Convergences and tensions
Also examined are some of the convergences and tensions in these areas of EU law against the evolution of big data including:
(a) the need for a fuller understanding of the massive growth in services that are marketed as free but in effect require payment in the form of the personal information of their customers;
(b) the need for a definition of consumer harm in the enforcement of competition rules, in markets where powerful players may refuse access to personal information and may apply confusing privacy policies;
(c) the need for increased transparency from companies in their use of data and the true value of the personal information they collect;
(d) the need for a reduction in the retention periods for data and increased options for individuals to delete data e.g. by providing a “clear-my-data” button;
(e) the potential that if firms collaborate in the adoption of certification schemes guaranteeing a high standard of privacy that they may be exempted from the prohibition of anti-competitive agreements;
(f) the need for effective guidance on the application of privacy, competition and consumer protection rules for online services;
(g) increased co-operation between regulators in investigation and enforcement;
(h) the need for the fostering of privacy as a competitive advantage where a failure to respect privacy would damage market power;
(i) an increase in data portability which will also increase competition;
(j) a review of competition legislation for digital markets; and
(k) personal data use should be considered as part of the appraisal of mergers, including the impact on users where databases are merged.
Why this matters:
Traditionally the Regulators in this area have tended to operate separately, although we have started to see some overlaps in recent years e.g. OFT interest in data driven pricing and online advertising.
This Opinion highlights the growing regulatory interest in this area and their concerns over the trading of data in return for services and whether services are really “free”. Linked with this we are starting to see more consumer interest in this area and recognition by customers of the value of data. A student recently set up an auction for his “personal data” online “to draw attention to this issue and there is growing consumer concern over use of data and the need for transparency, as seen with concerns raised over proposed sharing of care and tax data.

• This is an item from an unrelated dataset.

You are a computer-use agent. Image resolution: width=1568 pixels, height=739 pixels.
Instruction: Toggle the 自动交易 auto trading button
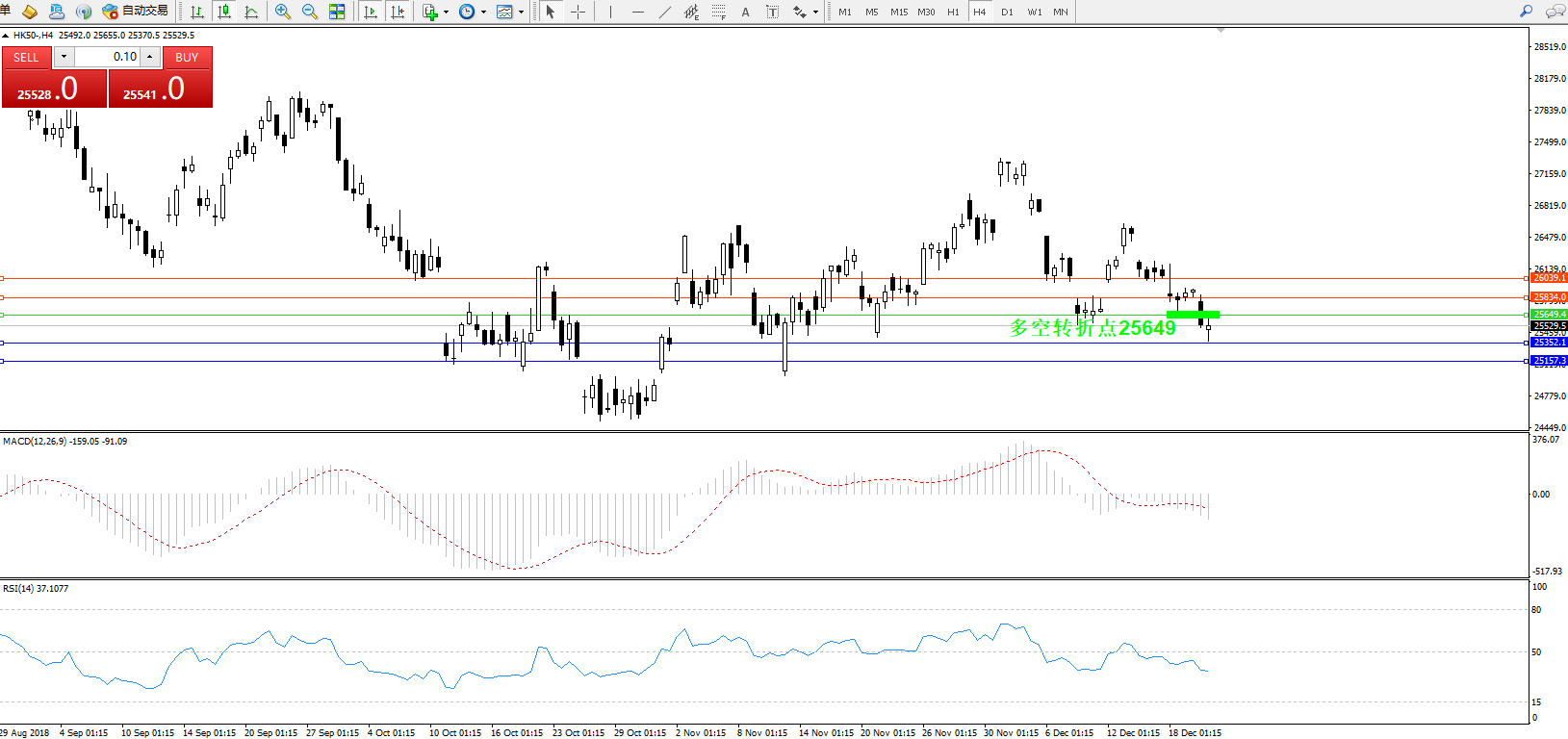coord(136,12)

The EDPS is looking to open the discussion and the Opinion is intended to help inform and stimulate debate on the application of EU rules. Subsequent discussions may clarify the need for specific policy responses, which might be the subject of a further Opinion. The EDPS will facilitate discussions among experts and practitioners from the EU and the US, including a workshop in Brussels on 2 June 2014. What is clear is there will continue to be more regulatory interest in this area and increased regulation.